Onde estamos agora e o que mudou para nos autorizar a dizer que novos ventos estão soprando? Pouca coisa. Primeiro, é fato que, já há algum tempo, a música de carnaval expandida para o ano inteiro, dá sinais de exaustão. E fato, também, que isto está ligado à exaustão do império carlista. O judiciário já não é tão subserviente, o governo Lula não é exatamente um parceiro, novas lideranças emergem e esfacelam um poder centralizado etc etc etc. A explosão de faculdades privadas, ainda que sofríveis, têm mudado um pouco o perfil do baiano médio, que passa a ter contato com professores qualificados, o que leva a uma mudança no consumo de 'bens culturais'. Em que pese o xilique de uma esquerda retrógrada, a verdade é que as pressões do mercado mundial deixa o cenário cada dia mais difícil para estruturas coronelistas regionalizadas. Tudo é muito mais fruto de um movimento de fora pra dentro. Ainda assim a Cidade da Bahia acompanha tudo muito lentamente.

Por tudo que foi visto, é claro que a cidade tem mais bandas de rock gravando e circulando sua música, assim como o restante do país. Nada de mais, nada para nos rejubilar. Ao contrário. Fora as condições de registro e distribuição, estamos pior que em outras épocas e continuamos piores do que muitas cidades do nordeste. Os espaços em Salvador continuam fechando; nosso rock'n'roll está restrito a uns poucos horários nas rádios; temos uma única loja, combatente mas cambaleante, para escoar a produção pop alternativa; as bandas locais, na melhor das hipóteses, atraem, sozinhas, um público de 400 pessoas (e isso é comemorado). Isso numa cidade que tem Cascadura e Ronei Jorge & Os Ladrões de Bicicleta. Citar a cena de metal não ajuda em nada porque essa é, sabidamente, um mundo à parte em todo o planeta. E, para completar, a crítica musical 'alternativa' por aqui é, com raras exceções, a cara da cidade hegemônica; aquela que afaga os amigos e que não tem nenhuma consistência de análise.

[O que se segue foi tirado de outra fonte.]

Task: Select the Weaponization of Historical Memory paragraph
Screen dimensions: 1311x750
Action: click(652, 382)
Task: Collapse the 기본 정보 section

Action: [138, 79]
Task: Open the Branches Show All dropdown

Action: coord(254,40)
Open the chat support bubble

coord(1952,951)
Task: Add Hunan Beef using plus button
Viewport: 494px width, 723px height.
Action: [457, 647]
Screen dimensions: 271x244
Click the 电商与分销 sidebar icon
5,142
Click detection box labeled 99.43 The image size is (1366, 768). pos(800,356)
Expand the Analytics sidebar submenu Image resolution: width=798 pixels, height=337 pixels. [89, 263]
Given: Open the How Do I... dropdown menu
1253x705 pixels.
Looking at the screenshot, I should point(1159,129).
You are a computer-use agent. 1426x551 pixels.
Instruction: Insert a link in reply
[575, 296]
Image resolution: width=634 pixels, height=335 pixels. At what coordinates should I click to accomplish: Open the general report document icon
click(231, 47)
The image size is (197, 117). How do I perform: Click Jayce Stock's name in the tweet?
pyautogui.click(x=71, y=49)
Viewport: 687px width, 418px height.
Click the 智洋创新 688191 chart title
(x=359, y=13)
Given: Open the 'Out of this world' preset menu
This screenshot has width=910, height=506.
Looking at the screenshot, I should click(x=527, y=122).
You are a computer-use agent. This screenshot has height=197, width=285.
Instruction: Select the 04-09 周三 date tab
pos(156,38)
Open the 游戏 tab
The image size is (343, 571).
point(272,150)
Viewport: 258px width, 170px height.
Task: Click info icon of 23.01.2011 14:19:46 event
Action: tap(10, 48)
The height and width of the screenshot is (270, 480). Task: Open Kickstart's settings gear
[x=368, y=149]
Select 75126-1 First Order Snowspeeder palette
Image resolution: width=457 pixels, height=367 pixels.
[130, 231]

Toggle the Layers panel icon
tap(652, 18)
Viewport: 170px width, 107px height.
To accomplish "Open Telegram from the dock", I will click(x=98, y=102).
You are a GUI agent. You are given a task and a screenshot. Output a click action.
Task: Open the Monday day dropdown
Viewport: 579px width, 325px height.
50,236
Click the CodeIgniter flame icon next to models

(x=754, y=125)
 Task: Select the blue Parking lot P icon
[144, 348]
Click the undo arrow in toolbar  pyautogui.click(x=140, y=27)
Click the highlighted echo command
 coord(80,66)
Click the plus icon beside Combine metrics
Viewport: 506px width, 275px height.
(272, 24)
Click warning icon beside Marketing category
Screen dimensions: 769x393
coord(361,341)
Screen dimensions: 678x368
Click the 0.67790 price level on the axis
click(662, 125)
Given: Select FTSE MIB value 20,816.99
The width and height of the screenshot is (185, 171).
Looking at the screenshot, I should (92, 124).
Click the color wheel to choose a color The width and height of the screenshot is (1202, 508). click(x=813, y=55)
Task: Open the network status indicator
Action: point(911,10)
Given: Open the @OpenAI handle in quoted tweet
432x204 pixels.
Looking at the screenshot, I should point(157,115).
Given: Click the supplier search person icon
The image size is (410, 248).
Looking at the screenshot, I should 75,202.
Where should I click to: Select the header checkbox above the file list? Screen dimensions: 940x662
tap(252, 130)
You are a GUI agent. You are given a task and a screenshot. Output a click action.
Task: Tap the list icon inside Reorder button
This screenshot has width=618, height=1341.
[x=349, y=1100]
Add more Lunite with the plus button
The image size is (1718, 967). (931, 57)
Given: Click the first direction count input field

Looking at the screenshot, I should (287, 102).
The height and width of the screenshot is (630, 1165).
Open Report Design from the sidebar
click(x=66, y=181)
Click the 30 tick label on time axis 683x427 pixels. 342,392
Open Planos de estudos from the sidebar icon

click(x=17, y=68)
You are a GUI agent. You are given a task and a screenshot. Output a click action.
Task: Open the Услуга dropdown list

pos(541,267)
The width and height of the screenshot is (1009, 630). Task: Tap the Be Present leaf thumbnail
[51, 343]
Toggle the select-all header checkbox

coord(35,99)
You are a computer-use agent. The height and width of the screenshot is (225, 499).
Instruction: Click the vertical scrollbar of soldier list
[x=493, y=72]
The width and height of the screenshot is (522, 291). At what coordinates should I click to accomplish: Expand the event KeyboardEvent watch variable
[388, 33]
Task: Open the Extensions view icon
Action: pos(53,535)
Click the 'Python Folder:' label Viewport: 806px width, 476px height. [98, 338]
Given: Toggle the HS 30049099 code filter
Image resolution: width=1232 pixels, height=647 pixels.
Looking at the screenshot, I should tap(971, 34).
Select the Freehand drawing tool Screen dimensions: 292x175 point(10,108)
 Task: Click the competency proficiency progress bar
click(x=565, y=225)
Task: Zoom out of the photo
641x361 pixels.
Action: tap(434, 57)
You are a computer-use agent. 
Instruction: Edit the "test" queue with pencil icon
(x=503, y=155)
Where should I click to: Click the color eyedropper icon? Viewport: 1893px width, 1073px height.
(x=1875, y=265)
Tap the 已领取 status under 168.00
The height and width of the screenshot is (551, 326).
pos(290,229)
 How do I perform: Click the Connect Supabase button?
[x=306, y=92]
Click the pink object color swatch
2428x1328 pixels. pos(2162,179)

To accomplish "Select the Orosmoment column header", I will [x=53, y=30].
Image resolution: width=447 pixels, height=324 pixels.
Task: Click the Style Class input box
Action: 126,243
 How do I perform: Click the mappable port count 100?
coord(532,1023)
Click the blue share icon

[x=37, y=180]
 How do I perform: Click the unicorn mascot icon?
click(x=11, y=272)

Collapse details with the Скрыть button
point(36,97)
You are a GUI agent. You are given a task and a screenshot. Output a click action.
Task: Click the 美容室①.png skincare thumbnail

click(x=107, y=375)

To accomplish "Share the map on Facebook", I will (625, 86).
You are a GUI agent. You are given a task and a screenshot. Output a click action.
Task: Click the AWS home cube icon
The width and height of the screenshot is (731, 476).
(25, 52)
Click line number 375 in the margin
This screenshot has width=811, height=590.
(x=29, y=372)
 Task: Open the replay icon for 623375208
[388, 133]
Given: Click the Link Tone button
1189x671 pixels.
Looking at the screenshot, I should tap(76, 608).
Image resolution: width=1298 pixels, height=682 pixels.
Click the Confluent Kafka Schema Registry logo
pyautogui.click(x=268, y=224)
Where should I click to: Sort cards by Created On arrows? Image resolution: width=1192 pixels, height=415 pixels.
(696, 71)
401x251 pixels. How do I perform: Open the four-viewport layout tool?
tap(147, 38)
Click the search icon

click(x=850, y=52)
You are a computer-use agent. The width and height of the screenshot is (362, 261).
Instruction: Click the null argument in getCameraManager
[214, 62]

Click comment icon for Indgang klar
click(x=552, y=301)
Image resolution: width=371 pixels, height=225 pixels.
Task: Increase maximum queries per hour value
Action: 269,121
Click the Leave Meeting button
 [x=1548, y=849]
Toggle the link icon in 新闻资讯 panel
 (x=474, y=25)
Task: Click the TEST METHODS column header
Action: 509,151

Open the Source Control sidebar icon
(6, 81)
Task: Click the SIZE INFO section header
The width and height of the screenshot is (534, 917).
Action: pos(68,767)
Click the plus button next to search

Todo o mérito para as bandas que têm furado o bloqueio e conseguido com as condições atuais se projetar para fora da cidade, ainda que, pelo modelo independente, poucos tenham ido longe. Esperamos o Cascadura, esse mês com cd encartado na revista Outra Coisa. Mas ai é, mais do que nunca, se inserir no mundo e Salvador vira só uma pequena incubadora. Ao final, a saida para o rock de Salvador ainda está longe de ser outra: o aeroporto.